1. Run Your Notebook:
    - Execute your notebook to save the fine-tuned model and tokenizer into your working directory. Make sure to click on “Save Version” to capture the output.
2. Save the Output:
    - After running the notebook, navigate to the “Dataset” tab in the Kaggle interface.
3. Create a New Dataset:
    - Click on “New Dataset”.
    - Select “Notebook Output Files” as the data source.
    - Choose the notebook you ran earlier. This will include the directory where you saved the fine-tuned model and tokenizer.
    - Provide a name and description for your dataset.
    - Complete the creation process by following the on-screen instructions.

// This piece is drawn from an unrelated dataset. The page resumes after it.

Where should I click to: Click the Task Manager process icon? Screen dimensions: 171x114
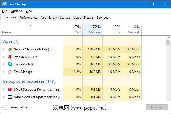tap(10, 72)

You can even keep it automatically in sync with your notebook if you’d like to add further packages later on.

By following these steps, you will have a dataset containing the fine-tuned model and tokenizer, enabling you to use them for inference without requiring internet access during the competition.

# Closing Remarks

This notebook provides a basic demonstration of how to fine-tune the Llama 3 model on the ARC dataset using Kaggle hardware. It’s important to note that this solution has not been optimized or iterated upon and is meant primarily to showcase the steps involved in fine-tuning an LLM and preparing it for inference.

The methods and configurations used here are quite straightforward and do not incorporate advanced techniques that could significantly improve performance. For example, chain-of-thought prompting, more sophisticated data augmentation, and extensive hyperparameter tuning were not employed in this demonstration.

For those interested in state-of-the-art (SOTA) performance on the ARC dataset using a fine-tuned LLM, I highly recommend exploring the work of Jack Cole. He has achieved SOTA results by using a much larger dataset and more advanced techniques, demonstrating the potential of fine-tuned LLMs when more resources and sophisticated methods are applied.

While this notebook provides a starting point, achieving high performance on tasks like those in the ARC dataset typically requires a more thorough and nuanced approach. We encourage you to experiment further, iterate on these methods, and explore more advanced techniques to improve your model’s performance.

By following these steps and considerations, you can better understand the process and potential of fine-tuning large language models for specific tasks. Happy experimenting!